▶ [What you will do] Continue the article about developer fraud in India's housing market from the point where it stops.

▶ [Article]
— start —

India Struggles to Curb Developer Fraud

A lack of trust makes home buyers think again before buying.
India Struggles to Curb Developer Fraud
Indian sales executive looks at a model of an luxury apartment complex on a construction site of an apartment tower in Mumbai on August 9, 2010. (Punit Paranjpe/AFP/Getty Images)
5/9/2015
Updated:
5/10/2015

It is a situation all too typical for Indian homeowners. A local developer promises to build luxurious villas and apartments—in this example it was in the heart of the south Indian city of Kochi—and collects over Rs 100 crore ($15.7 million) from potential home buyers to fund the project. Rs is a term for 1 trillion in Indian currency.

The builder eventually misses several deadlines, and the firm’s directors are nowhere to be found, after withdrawing all the money from their bank accounts.

Apple-A-Day Properties already had two successful projects up and running, and their buyers had no reason to suspect the company would not complete. The problem is, those who handed over the millions had no way of knowing, and no protections either, because the country’s real estate market is virtually unregulated.

Indian police said this is only the tip of the iceberg. With India’s urban middle class growing at a rapid pace, and along with it an increase in the demand for luxury homes, fraud in the industry is rife.

According to a report by India’s National Crime Records Bureau, there were 181 cases of property lost under criminal breach of trust in 2013, in the nation’s capital of Delhi alone.

Expanding Middle Class

According to the standards set by the Asian Development Bank, just over a quarter of India’s 1.2 billion people fall into the middle class. However, in sheer numbers, that’s about as many people as the population of the United States. According to different projections, India’s middle class is expected to grow to anywhere between 500 million and 1 billion by 2025.

— end —

▶ [Given data]
— start —

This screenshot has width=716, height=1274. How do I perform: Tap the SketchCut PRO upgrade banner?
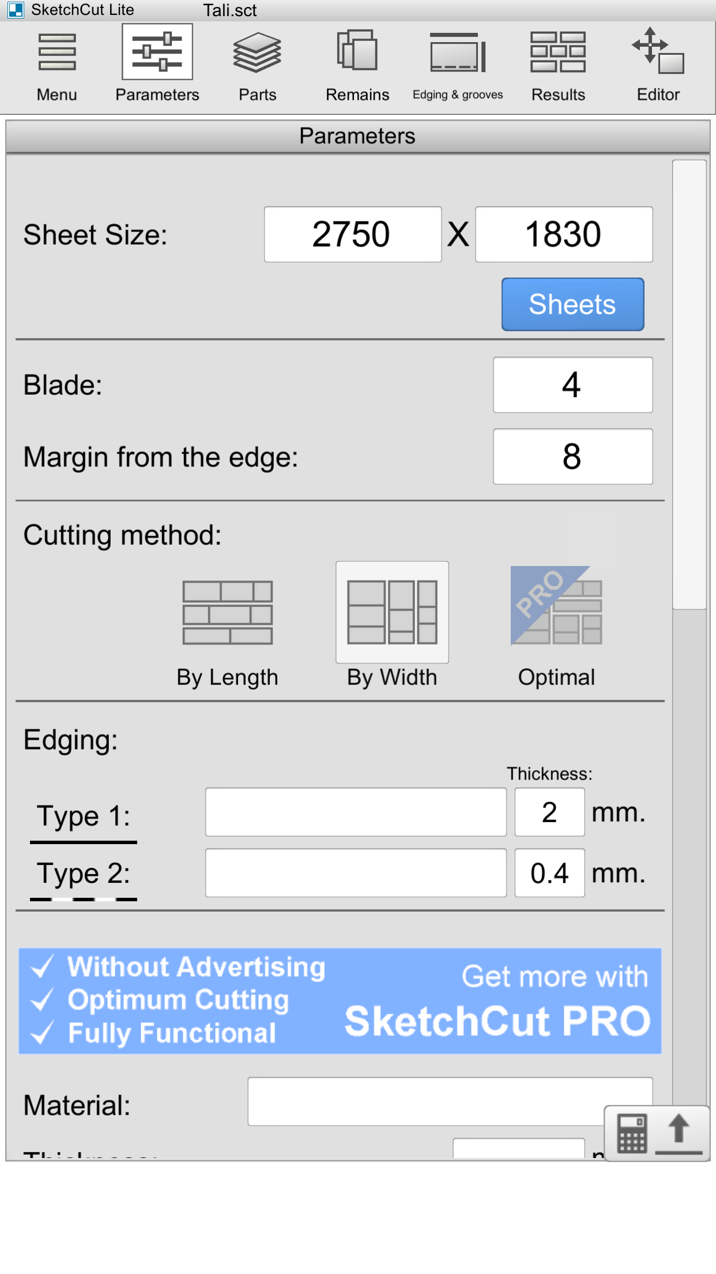click(340, 1001)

— end —

▶ [Exercise response]
And these numbers should suggest a booming real estate market.

However, recent data from property consultancy Liases Foras Real Estate Rating and Research Pvt. Ltd. shows that the market in the National Capital Region (NCR) around Delhi is actually slowing. Only 9,020 housing units were sold between January and March, compared to 15,053 units during the same period last year.

It isn’t prices that are keeping buyers away. Discounts, easy installment schemes, and even offers of free cars and flatscreen TVs, haven’t helped the sale of real estate in the NCR. Property advisers point to the fact that buyers now trust developers less than ever, owing to the large number of buyers who have fallen prey to scams and delayed projects.

A Bill to End All Sorrow

In 2013 the government finally proposed legislation, the Real Estate (Regulation and Development) Bill, that would protect the interests of homebuyers. 

The middle class welcomed it. It would ensure safer homes delivered on time. Buyers wouldn’t be hoodwinked into paying more for less, and they wouldn’t end up unknowingly living in illegally built apartments.

The expectation is that established protections for potential homebuyers would fuel a new era of apartments tower projects, especially in growing urban centers.

Introduced by the former Indian National Congress-led coalition government, it included provisions like setting up a regulatory body to monitor projects. Developers would be required to register with and submit all plans to this body before beginning any projects, including layout plans and the schedule for completion.

It also mandated that developers set aside 70 percent of the funds paid by buyers in a separate bank account, to prevent their use for unrelated projects, although it would have allowed states to reduce this percentage later as states saw fit.

The passage of this bill would not only have protected buyers’ interests, it would have been instrumental in combatting India’s huge black money problem. The unregulated real estate market has become a major channel for investment of unaccounted-for cash.

However, since the bill was introduced so close to the 2014 national election, it was never voted on by Parliament.

Watered Down Rights

Modi’s pro-business Bharatiya Janata Party (BJP) won the country’s national election by a landslide. When it came into power, it made several changes watering down the Real Estate Bill’s protections for homeowners, and announced plans to bring it to a vote during the current session of Parliament, which is expected to conclude this week.

The changes made by the BJP include reducing the percentage of funds to be set aside from 70 percent to 50 percent, and writing in a clause that would allow delayed projects to escape being penalized.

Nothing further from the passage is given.